Suspeita de ter sido escrita sob demanda de criadores de vacas “leiteiras” e de parte da indústria de laticínios – e coincidindo com o lançamento dos leites de coco prontos para beber da marca Do Bem -, trata-se de um verdadeiro publieditorial mascarado de matéria informativa.

E embora diga estar “desfazendo mitos” sobre o consumo de leite e lactose, está na verdade reafirmando como “verdades” argumentos claramente falsos sobre a alegada “necessidade” de os seres humanos beberem leite de vaca e consumirem seus derivados.

Se você leu a matéria da Super no site ou na revista, recomendo enfaticamente que leia também esta resposta vegana, que esclarecerá se realmente precisamos consumir esse líquido cuja extração acarreta consequências absurdas para vacas, os bezerros e o meio ambiente.

Respondendo aos mitos pró-leite da Superinteressante

Couve-manteiga, couve folha
Couve-manteiga, uma ótima fonte vegetal de cálcio que substitui o leite animal

A reportagem inicialmente narra a história da criação de vacas “leiteiras” e da produção e consumo de leite não humano e traz informações sobre por que existem tantos seres humanos com intolerância à lactose.

O ponto problemático é quando traz argumentos que defendem explicitamente o consumo de leite e laticínios – e são eles que este artigo enfoca ao responder a matéria. Respondo, a seguir, cada trecho que os exibe:

 

Não é a mesma coisa: substituir o leite [de vaca] por leites vegetais não tem o mesmo efeito.
Coco: 7g de carboidratos, menos de 1g de proteína, sem fósforo, 45% [porcentagem que não se revela ao que se refere] de cálcio, 25% de vitamina D, preço R$18.
Amêndoa: 8g de carboidratos, 1g de proteína, sem fósforo, 45% de cálcio, 25% de vitamina D, R$27.
Soja: 9g de carboidratos, 8g de proteína, 25% de fósforo, 45% de cálcio, 30% de vitamina D, R$9.
Vaca: 12g de carboidratos, 8g de proteína, 25% de fósforo, 30% de cálcio, 25% de vitamina D, R$3.

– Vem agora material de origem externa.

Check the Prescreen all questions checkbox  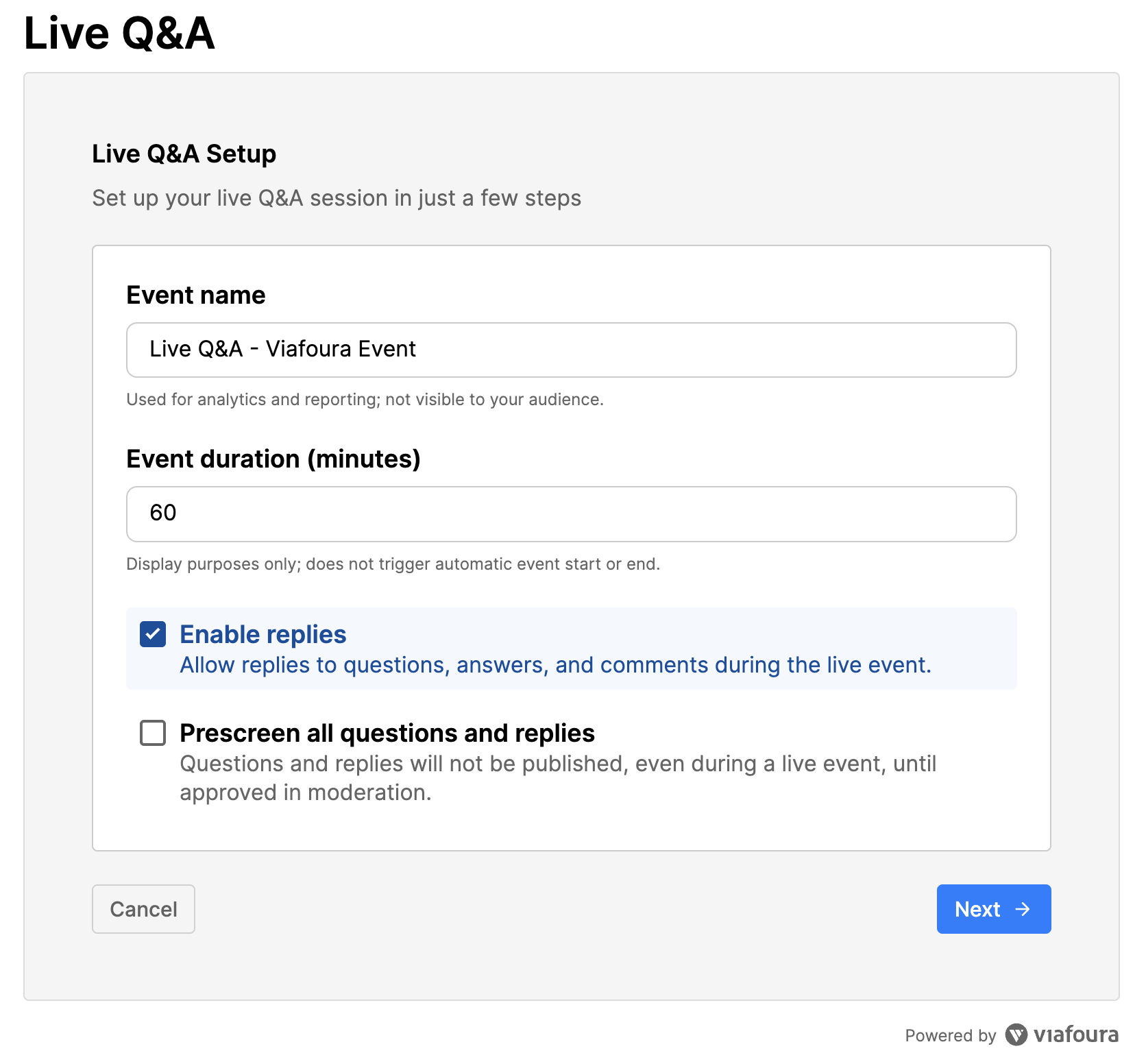click(x=153, y=733)
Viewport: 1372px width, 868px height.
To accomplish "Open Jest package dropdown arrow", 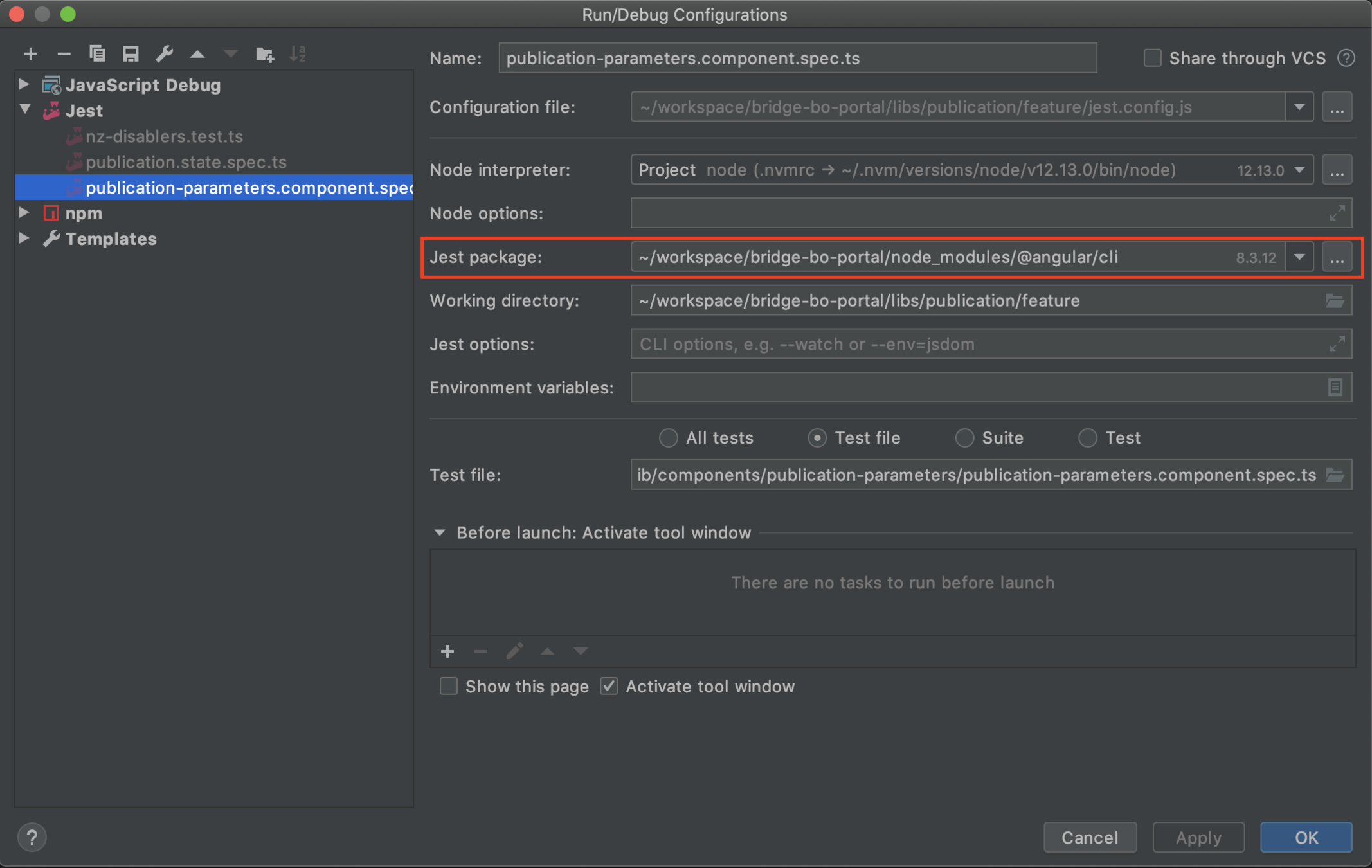I will 1299,257.
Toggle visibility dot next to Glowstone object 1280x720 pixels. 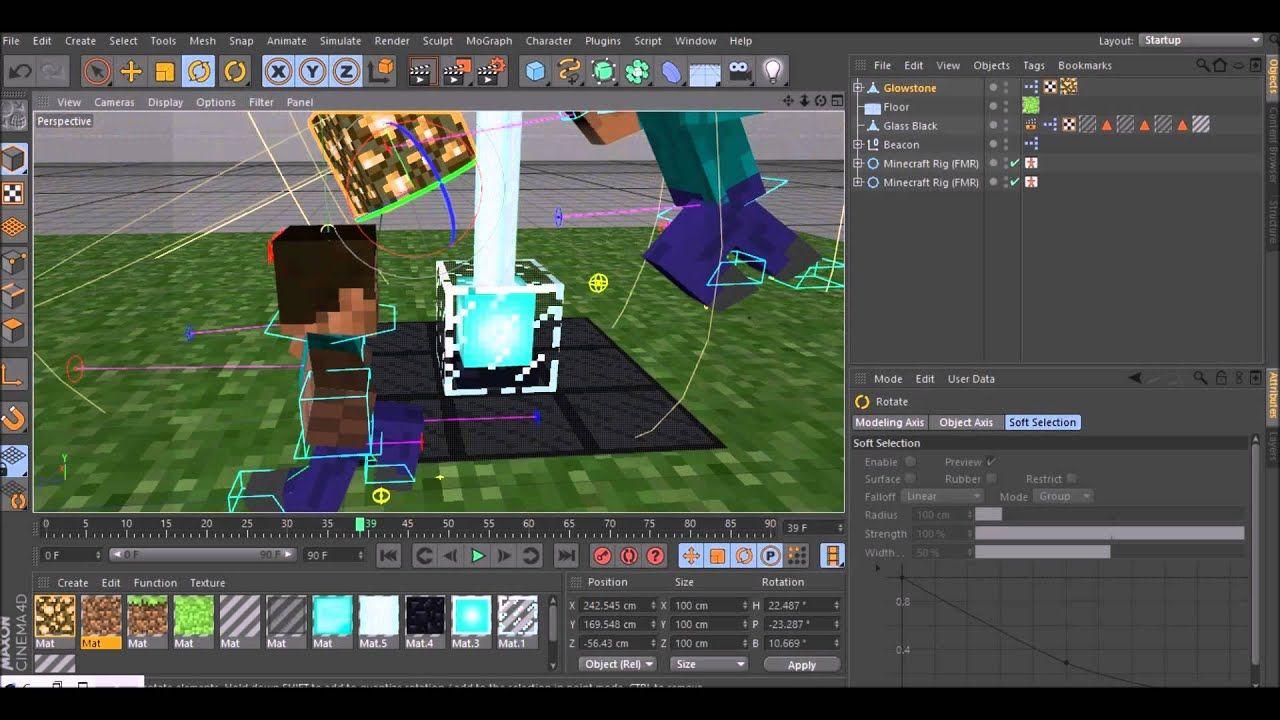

Essa tabela traz omissões que comprometem a confiabilidade de seus dados. Não revela ao que essas porcentagens se referem (presume-se que seja a porcentagem das necessidades diárias humanas de cada nutriente), nem a que medida os dados correspondem (não se sabe se a 100g ou 200ml de cada tipo de leite), nem quais são as marcas de cada bebida que têm esses preços. Dadas assim, soltas e sem legenda, não é possível confiar nessa tabela.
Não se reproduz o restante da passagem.